§ What you are asked to do: Exactly as written, transcribe each record below.

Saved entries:
╔══
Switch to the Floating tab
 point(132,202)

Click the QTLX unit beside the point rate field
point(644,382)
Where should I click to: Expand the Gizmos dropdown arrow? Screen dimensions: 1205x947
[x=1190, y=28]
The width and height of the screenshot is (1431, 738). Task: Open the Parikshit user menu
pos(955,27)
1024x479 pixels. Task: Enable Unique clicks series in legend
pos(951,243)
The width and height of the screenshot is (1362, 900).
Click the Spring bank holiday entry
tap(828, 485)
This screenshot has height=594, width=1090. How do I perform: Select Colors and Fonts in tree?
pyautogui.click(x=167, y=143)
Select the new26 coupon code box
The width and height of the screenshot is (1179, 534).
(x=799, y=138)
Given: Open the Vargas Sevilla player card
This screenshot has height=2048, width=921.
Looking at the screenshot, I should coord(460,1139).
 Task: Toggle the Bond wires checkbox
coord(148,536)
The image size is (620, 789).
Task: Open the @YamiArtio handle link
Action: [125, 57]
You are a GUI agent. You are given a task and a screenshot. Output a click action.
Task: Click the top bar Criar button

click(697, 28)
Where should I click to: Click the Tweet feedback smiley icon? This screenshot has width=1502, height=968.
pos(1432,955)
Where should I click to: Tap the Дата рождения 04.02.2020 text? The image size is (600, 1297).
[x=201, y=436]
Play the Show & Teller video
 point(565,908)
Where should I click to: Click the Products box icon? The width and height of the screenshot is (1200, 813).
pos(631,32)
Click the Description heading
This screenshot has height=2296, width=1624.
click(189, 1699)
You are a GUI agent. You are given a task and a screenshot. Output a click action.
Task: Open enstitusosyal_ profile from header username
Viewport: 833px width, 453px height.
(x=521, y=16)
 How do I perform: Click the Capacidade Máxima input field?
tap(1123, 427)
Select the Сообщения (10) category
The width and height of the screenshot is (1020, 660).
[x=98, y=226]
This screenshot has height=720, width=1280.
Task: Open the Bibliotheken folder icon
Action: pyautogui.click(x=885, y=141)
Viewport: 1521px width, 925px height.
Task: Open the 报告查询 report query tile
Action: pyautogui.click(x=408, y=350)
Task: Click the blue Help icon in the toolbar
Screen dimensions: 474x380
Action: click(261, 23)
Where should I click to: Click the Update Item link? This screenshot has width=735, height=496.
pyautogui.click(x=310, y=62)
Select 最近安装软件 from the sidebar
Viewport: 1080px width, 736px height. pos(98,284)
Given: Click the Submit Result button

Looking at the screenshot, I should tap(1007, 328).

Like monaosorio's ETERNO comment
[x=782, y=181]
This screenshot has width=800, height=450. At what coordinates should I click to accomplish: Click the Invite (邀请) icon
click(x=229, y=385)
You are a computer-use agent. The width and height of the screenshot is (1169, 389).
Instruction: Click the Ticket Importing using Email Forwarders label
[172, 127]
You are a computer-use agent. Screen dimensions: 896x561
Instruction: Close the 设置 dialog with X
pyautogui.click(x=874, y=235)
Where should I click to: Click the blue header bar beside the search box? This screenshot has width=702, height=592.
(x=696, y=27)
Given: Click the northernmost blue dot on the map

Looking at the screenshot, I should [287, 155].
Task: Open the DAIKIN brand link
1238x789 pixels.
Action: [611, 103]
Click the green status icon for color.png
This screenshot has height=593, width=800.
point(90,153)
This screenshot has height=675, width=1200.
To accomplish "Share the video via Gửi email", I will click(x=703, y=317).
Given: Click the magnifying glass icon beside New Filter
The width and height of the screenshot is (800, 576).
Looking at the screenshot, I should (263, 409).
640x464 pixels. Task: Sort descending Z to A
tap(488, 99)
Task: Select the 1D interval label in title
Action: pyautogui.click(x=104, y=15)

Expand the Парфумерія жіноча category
╚══
§ Answer to the exercise:
Switch to the Floating tab
 point(132,202)

Click the QTLX unit beside the point rate field
point(644,382)
Where should I click to: Expand the Gizmos dropdown arrow? Screen dimensions: 1205x947
[x=1190, y=28]
The width and height of the screenshot is (1431, 738). Task: Open the Parikshit user menu
pos(955,27)
1024x479 pixels. Task: Enable Unique clicks series in legend
pos(951,243)
The width and height of the screenshot is (1362, 900).
Click the Spring bank holiday entry
tap(828, 485)
This screenshot has height=594, width=1090. How do I perform: Select Colors and Fonts in tree?
pyautogui.click(x=167, y=143)
Select the new26 coupon code box
The width and height of the screenshot is (1179, 534).
(x=799, y=138)
Given: Open the Vargas Sevilla player card
This screenshot has height=2048, width=921.
Looking at the screenshot, I should coord(460,1139).
 Task: Toggle the Bond wires checkbox
coord(148,536)
The image size is (620, 789).
Task: Open the @YamiArtio handle link
Action: [125, 57]
You are a GUI agent. You are given a task and a screenshot. Output a click action.
Task: Click the top bar Criar button

click(697, 28)
Where should I click to: Click the Tweet feedback smiley icon? This screenshot has width=1502, height=968.
pos(1432,955)
Where should I click to: Tap the Дата рождения 04.02.2020 text? The image size is (600, 1297).
[x=201, y=436]
Play the Show & Teller video
 point(565,908)
Where should I click to: Click the Products box icon? The width and height of the screenshot is (1200, 813).
pos(631,32)
Click the Description heading
This screenshot has height=2296, width=1624.
click(189, 1699)
You are a GUI agent. You are given a task and a screenshot. Output a click action.
Task: Open enstitusosyal_ profile from header username
Viewport: 833px width, 453px height.
(x=521, y=16)
 How do I perform: Click the Capacidade Máxima input field?
tap(1123, 427)
Select the Сообщения (10) category
The width and height of the screenshot is (1020, 660).
[x=98, y=226]
This screenshot has height=720, width=1280.
Task: Open the Bibliotheken folder icon
Action: pyautogui.click(x=885, y=141)
Viewport: 1521px width, 925px height.
Task: Open the 报告查询 report query tile
Action: pyautogui.click(x=408, y=350)
Task: Click the blue Help icon in the toolbar
Screen dimensions: 474x380
Action: click(261, 23)
Where should I click to: Click the Update Item link? This screenshot has width=735, height=496.
pyautogui.click(x=310, y=62)
Select 最近安装软件 from the sidebar
Viewport: 1080px width, 736px height. pos(98,284)
Given: Click the Submit Result button

Looking at the screenshot, I should tap(1007, 328).

Like monaosorio's ETERNO comment
[x=782, y=181]
This screenshot has width=800, height=450. At what coordinates should I click to accomplish: Click the Invite (邀请) icon
click(x=229, y=385)
You are a computer-use agent. The width and height of the screenshot is (1169, 389).
Instruction: Click the Ticket Importing using Email Forwarders label
[172, 127]
You are a computer-use agent. Screen dimensions: 896x561
Instruction: Close the 设置 dialog with X
pyautogui.click(x=874, y=235)
Where should I click to: Click the blue header bar beside the search box? This screenshot has width=702, height=592.
(x=696, y=27)
Given: Click the northernmost blue dot on the map

Looking at the screenshot, I should [287, 155].
Task: Open the DAIKIN brand link
1238x789 pixels.
Action: [611, 103]
Click the green status icon for color.png
This screenshot has height=593, width=800.
point(90,153)
This screenshot has height=675, width=1200.
To accomplish "Share the video via Gửi email", I will click(x=703, y=317).
Given: Click the magnifying glass icon beside New Filter
The width and height of the screenshot is (800, 576).
Looking at the screenshot, I should (263, 409).
640x464 pixels. Task: Sort descending Z to A
tap(488, 99)
Task: Select the 1D interval label in title
Action: pyautogui.click(x=104, y=15)

Expand the Парфумерія жіноча category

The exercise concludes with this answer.